Text provided:
- - -

Because of the various, other infirmities my father suffered with, he was often shuttled back and forth between hospitals and convalescence homes. This was the mid-1980s and Alzheimer’s care (if you could really CALL it that) was virtually unheard of. The quality of the care was just atrocious. Because my father could be agitated from time to time, one hospital felt that they would deal with that by either sedating him or restraining him! I remember one visit to him while he was in the hospital when I found him bound to a steel chair! On other occasions, he would be so sedated that even if had had all his mental faculties, he still wouldn’t have recognized us.
Alzheimer’s is the cruelest of diseases – worse than cancer, worse than diabetes, worse than heart diseases – because it robs you of your essence. It steals your memories and, so, your inner life. After a few weeks shuttling back and forth between care facilities, my father had no outward recognition of ANYONE in the family. In the beginning, he could hold simple, polite conversations. Now, he could barely speak at all. This was, of course, particularly hard on my mother. For her, not only was she losing her husband, 36 years of their time together had been COMPLETELY erased. It was also ironic that this disease should have taken someone like my father. He had such a wonderful, curious mind. He loved to read, he loved to learn, and he loved to talk. These are all traits I would be most flattered to know he bestowed on me. How sad that it was now all gone . .

- - -

Given information:
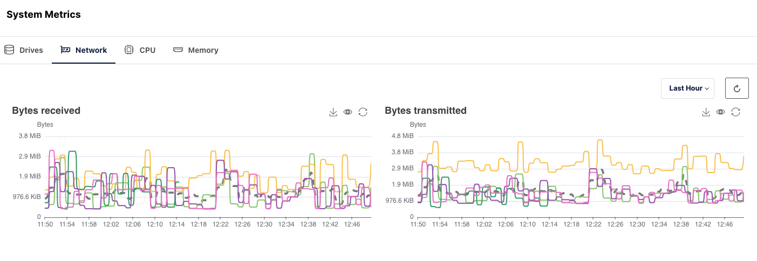
Task: Click the Network card icon
Action: 65,50
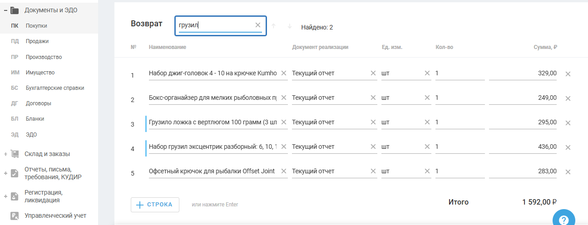588x225 pixels.
Task: Go to previous search result arrow
Action: click(273, 26)
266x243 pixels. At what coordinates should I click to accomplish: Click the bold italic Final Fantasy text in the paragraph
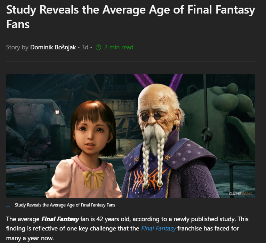point(60,219)
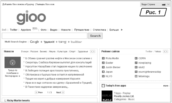Go to Next news page
The width and height of the screenshot is (172, 103).
click(x=60, y=92)
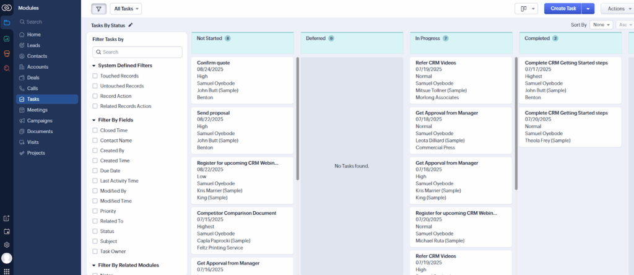This screenshot has width=634, height=275.
Task: Check the Due Date filter checkbox
Action: click(x=95, y=170)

- - -

Task item: Name every disease mentioned in the text about the father with Alzheimer's.

Result: Alzheimer's, cancer, diabetes, heart diseases